Output formats

MaveDB supports multiple output formats for downloading variant effect score data. These formats are designed to accommodate different user needs and facilitate integration with various analysis tools and pipelines. The primary output formats available in MaveDB include:

  • Score and count data: Downloadable as CSV or TSV files, these files contain the raw and processed variant effect scores along with associated count data.

  • Mapped variants: Available in GA4GH VRS format, this output provides standardized representations of variants mapped to genomic coordinates.

  • Annotated variants: Provided in VA-Spec format, this output includes additional annotations for each variant, such as functional classifications and evidence strengths.

Score and count data

MaveDB allows users to download variant effect score data along with associated count data in common tabular formats such as CSV (Comma-Separated Values) and TSV (Tab-Separated Values). This is the same data that users upload, but with an additional column for variant URNs that uniquely identify each variant in MaveDB. Users may also choose to include other MaveDB generated columns in this output, such as mapped variant HGVS strings and VRS identifiers, if available.

Note

Score and count columns are non-prescriptive and may vary between datasets, see: Data table formats.

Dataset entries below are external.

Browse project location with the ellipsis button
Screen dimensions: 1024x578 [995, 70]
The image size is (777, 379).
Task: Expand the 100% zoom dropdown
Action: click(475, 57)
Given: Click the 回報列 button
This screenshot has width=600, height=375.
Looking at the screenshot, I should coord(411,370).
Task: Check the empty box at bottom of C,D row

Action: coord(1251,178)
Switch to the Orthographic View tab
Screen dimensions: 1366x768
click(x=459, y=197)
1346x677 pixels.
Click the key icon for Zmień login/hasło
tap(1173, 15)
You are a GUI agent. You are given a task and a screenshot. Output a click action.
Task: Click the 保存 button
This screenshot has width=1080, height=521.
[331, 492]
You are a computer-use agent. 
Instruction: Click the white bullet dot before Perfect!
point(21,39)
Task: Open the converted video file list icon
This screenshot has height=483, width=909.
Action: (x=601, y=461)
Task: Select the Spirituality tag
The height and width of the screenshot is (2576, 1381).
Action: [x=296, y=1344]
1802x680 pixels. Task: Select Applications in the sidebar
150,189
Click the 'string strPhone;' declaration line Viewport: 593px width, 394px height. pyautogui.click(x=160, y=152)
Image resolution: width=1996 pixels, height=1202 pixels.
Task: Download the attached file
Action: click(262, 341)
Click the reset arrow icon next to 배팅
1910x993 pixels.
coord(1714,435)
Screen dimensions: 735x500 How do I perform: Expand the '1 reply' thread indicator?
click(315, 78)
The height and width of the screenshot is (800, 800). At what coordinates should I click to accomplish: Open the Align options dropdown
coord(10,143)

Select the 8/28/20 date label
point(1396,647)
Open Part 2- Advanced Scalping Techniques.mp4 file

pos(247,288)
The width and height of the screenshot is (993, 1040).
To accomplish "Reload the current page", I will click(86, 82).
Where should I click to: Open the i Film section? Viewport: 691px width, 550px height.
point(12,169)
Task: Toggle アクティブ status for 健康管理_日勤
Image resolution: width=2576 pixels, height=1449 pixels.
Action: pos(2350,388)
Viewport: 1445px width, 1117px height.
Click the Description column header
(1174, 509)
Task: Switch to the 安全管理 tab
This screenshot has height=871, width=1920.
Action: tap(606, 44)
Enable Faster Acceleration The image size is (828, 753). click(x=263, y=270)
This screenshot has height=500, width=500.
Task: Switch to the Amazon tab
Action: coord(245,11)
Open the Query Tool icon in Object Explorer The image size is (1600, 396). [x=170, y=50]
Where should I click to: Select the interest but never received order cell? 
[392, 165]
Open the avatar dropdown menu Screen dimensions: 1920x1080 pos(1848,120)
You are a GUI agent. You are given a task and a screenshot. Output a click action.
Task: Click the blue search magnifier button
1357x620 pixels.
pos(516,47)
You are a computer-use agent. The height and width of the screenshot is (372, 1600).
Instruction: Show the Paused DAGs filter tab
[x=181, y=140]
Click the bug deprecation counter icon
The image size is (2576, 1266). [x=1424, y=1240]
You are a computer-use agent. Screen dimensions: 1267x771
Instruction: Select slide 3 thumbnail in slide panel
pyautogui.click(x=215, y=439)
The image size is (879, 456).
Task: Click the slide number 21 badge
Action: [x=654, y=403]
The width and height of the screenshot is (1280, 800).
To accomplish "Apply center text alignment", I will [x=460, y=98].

Columns may mean different things between data sets, so users should refer to the dataset documentation for details on the specific columns included in each download.

Mapped variants

MaveDB stores mapped variants using the GA4GH VRS standard for representing genetic variants. Mapped variants may be downloaded in VRS JSON format, which provides a structured representation of each variant including genomic coordinates, alleles, and reference sequences. For data sets which have been mapped, users may download this JSON file containing all mapped variants associated with the score set.

Annotated variants

MaveDB provides annotated variant data in the VA-Spec format, which builds upon the VRS standard to include additional annotations relevant to variant interpretation. This output includes functional classifications, evidence strengths, and other metadata associated with each variant. There are three types of VA-Spec objects that MaveDB provides, which are described below. Variants may not have all three types of VA-Spec objects associated with them; the availability of each object type depends on the data provided in the score set and its calibrations.

Functional Impact Study Result

This object represents the results of a functional impact study for a specific variant. It includes the variant identifier, its mapping result, the observed effect score, and metadata about the study itself. This object is useful for capturing the direct results of MAVE experiments, and is intended to be used as evidence in variant interpretation frameworks. It forms the basis for other exported VA-Spec objects in MaveDB.

Functional Impact Statement

This object summarizes the functional impact of a variant based on the results of a functional impact study. It builds on the Functional Impact Study Result to additionally provide an overall classification (e.g., “Normal”, “Abnormal”) of variant effect based on provided score calibrations.

Pathogenicity Evidence Line

This object represents a line of evidence for variant pathogenicity based on functional impact data. It incorporates the Functional Impact Statement and includes evidence strengths (e.g., “Strong”, “Moderate”) that indicate the level of confidence in the functional classification. This object is designed to be integrated into broader variant interpretation frameworks, such as those used in clinical genomics.